[Stored data]
- - -

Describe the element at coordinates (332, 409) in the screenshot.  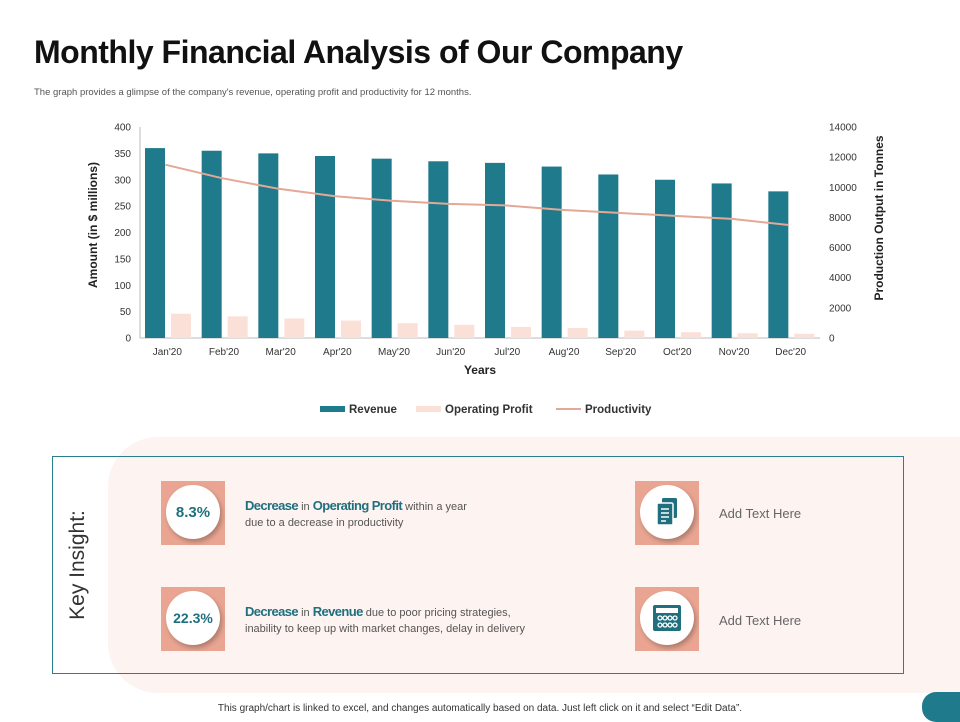
I see `legend-swatch-revenue` at that location.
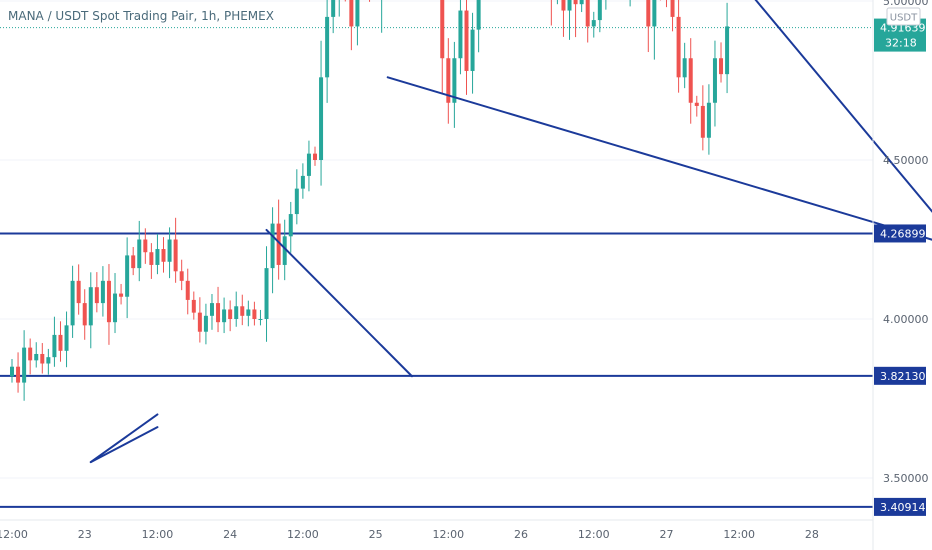 Image resolution: width=932 pixels, height=550 pixels. I want to click on level-price-label: 3.82130, so click(903, 376).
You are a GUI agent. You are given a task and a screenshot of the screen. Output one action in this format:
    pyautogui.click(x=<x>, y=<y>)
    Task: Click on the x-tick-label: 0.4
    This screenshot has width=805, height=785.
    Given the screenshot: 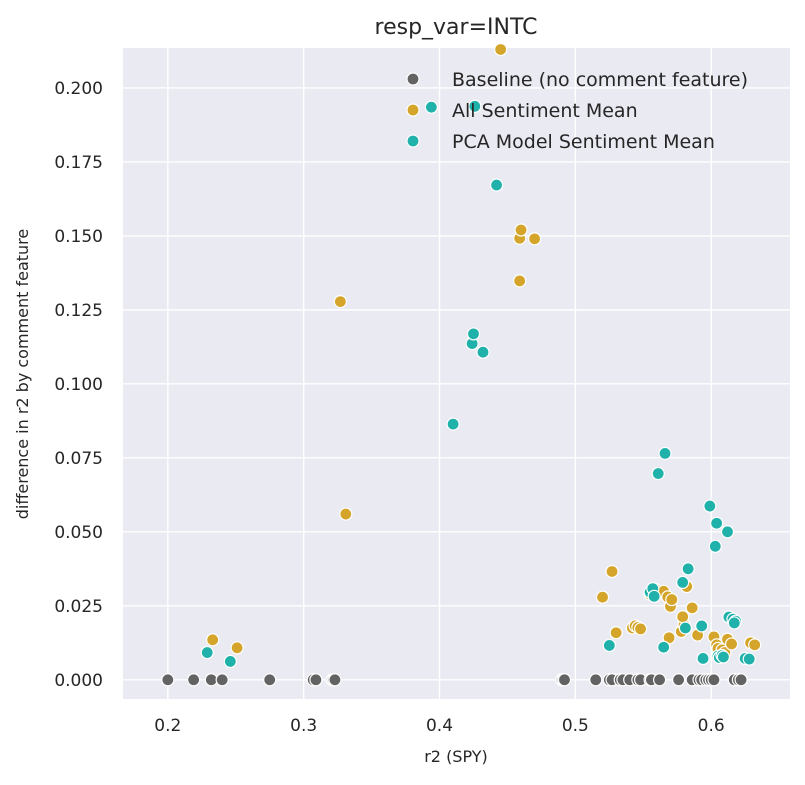 What is the action you would take?
    pyautogui.click(x=440, y=726)
    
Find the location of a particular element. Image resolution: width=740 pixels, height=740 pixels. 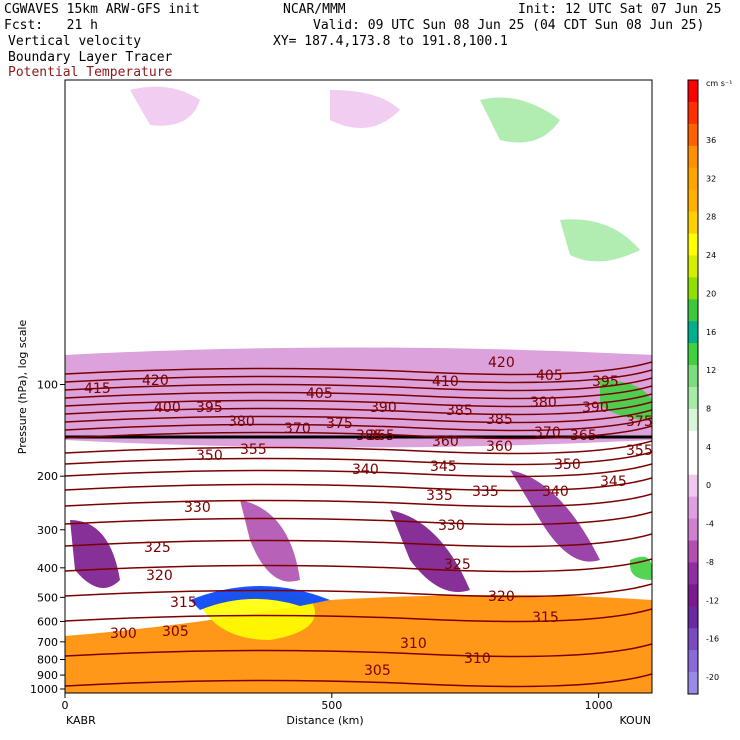

colorbar-label: -4 is located at coordinates (710, 524).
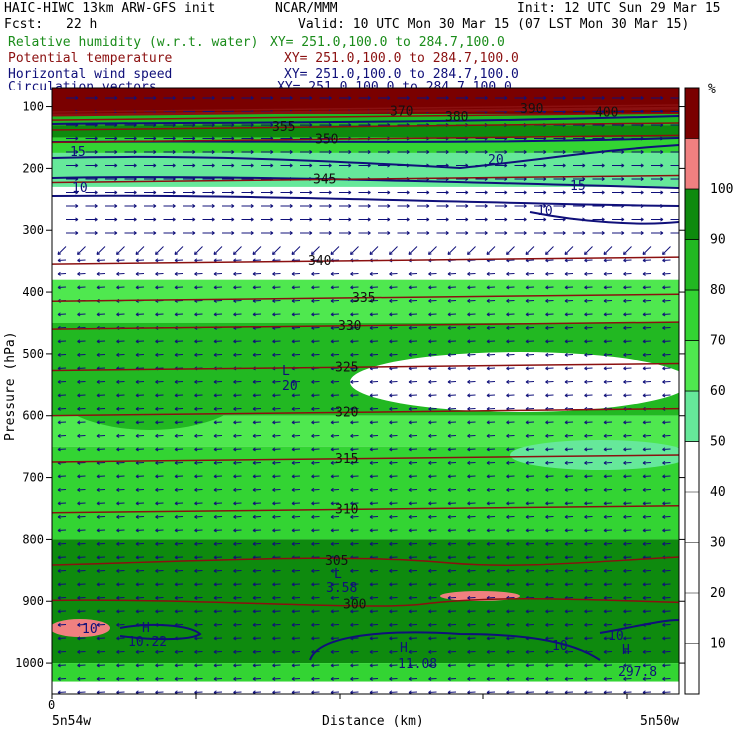  What do you see at coordinates (366, 688) in the screenshot?
I see `rh-surface-gap` at bounding box center [366, 688].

- - -

Problem to work on - Copy out the stretch of the records from the start through the line containing "Image resolution: width=932", keeping every word and mark the same. Leave out the pictures.

Response for this exercise -
Describe the element at coordinates (332, 409) in the screenshot.  
I see `legend-swatch-revenue` at that location.
 Image resolution: width=932 pixels, height=550 pixels. I want to click on level-price-label: 3.82130, so click(903, 376).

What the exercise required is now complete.